= Source excerpt =
::::

To morphologically analyze a word, a function that takes the input word, lexcion, affixes, forbidden combinations and overriding segmentations is used.

In [6]:
word = 'gözlükçülük'

analyses = Analyzer().analyze(word, lexicon, affixes, forbidden_combinations, overrides)


How many analyses do we have for this word?

In [7]:
print(len(set(analyses)))


17


Phew! Do these analyses even make sense?

To see the results of the analyses in a somewhat readable format, let's iterate through the results and see some properties.

In [8]:
for hyp in set(analyses):
    hyp.update_pos_and_morph_features(affixes)
    print('Surface form:', hyp.surface_form)
    print('Deep form:', hyp.deep_form)
    print('Suffixes:', hyp.suffixes)
    print('PoS:', hyp.pos)

::::

= Stated exercise 1 =
Please change "Deep form" to "Underlying form" in the morphological analysis excerpt, starting at "Phew! Do these" and ending at "print('Suffixes:', hyp.suffixes)".
= Stated exercise 2 =
In the morphological analysis excerpt, how many analyses are printed for the word 'gözlükçülük'?
= Stated exercise 3 =
Decide whether each statement agrees with the morphological analysis excerpt, answering yes or no and quoting the words that settle it: (a) The analysis function takes forbidden combinations as an input. (b) The word being analyzed is 'gözlükçü'. (c) Inside the loop, each analysis calls update_pos_and_morph_features with affixes.
The data that comes after this excerpt is separate material.

= Extracted data =
::::

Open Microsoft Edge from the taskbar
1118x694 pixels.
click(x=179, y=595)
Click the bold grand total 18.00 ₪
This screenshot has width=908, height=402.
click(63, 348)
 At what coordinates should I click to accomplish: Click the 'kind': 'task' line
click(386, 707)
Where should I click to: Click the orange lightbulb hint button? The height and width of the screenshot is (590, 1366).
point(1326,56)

::::

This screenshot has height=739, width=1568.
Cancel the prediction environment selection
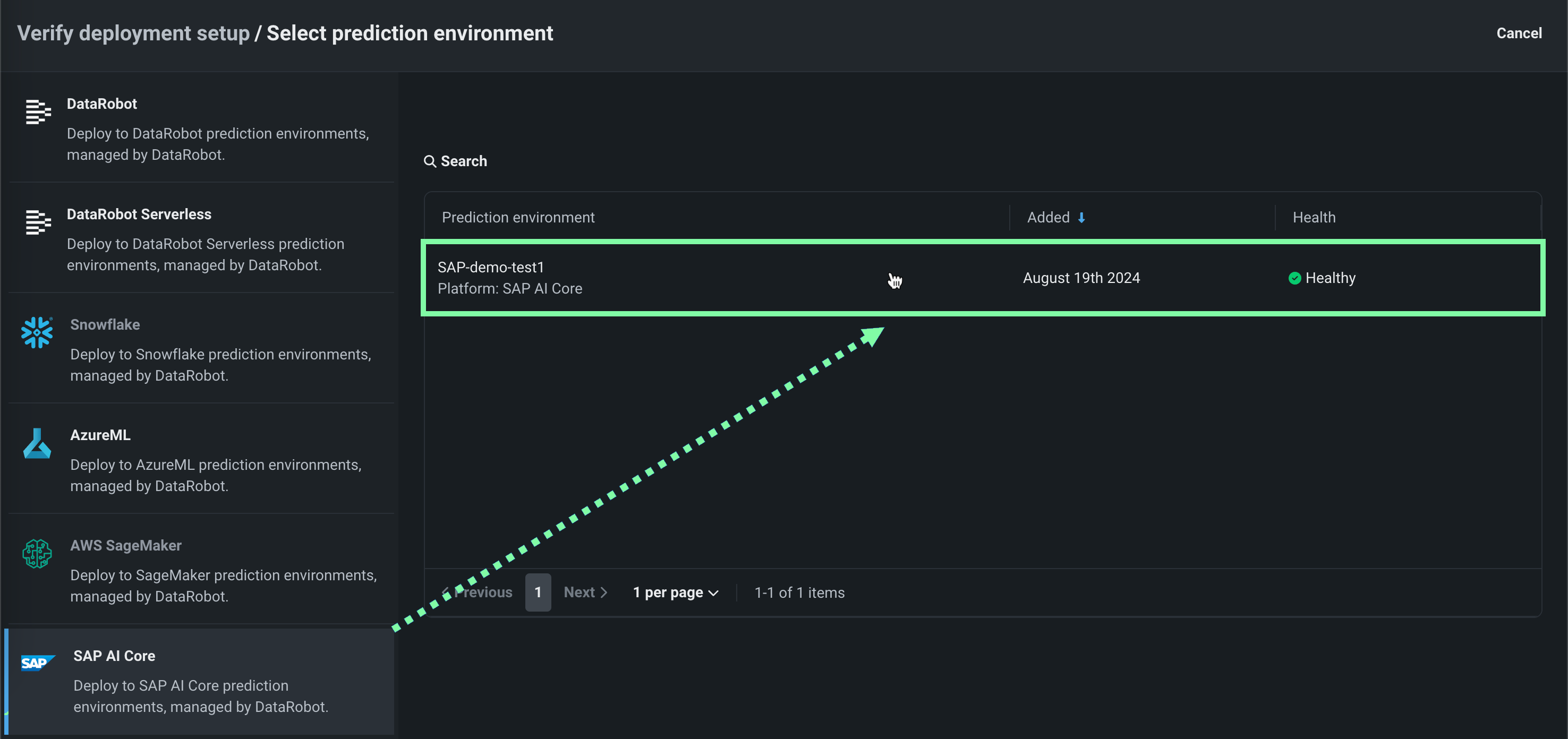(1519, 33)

::::

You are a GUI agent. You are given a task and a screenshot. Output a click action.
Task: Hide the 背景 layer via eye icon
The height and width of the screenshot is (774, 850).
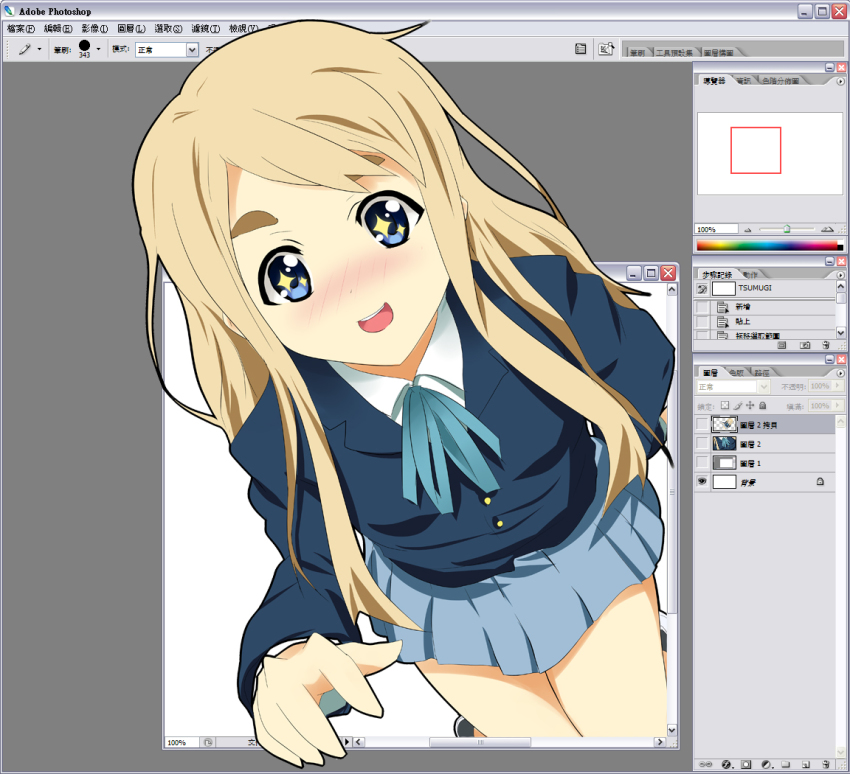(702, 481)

::::

= Exercise result 1 =
Phew! Do these analyses even make sense?

To see the results of the analyses in a somewhat readable format, let's iterate through the results and see some properties.

In [8]:
for hyp in set(analyses):
    hyp.update_pos_and_morph_features(affixes)
    print('Surface form:', hyp.surface_form)
    print('Underlying form:', hyp.deep_form)
    print('Suffixes:', hyp.suffixes)

= Exercise result 2 =
17

= Exercise result 3 =
(a) Yes: "forbidden combinations and overriding segmentations"
(b) No: "word = 'gözlükçülük'"
(c) Yes: "hyp.update_pos_and_morph_features(affixes)"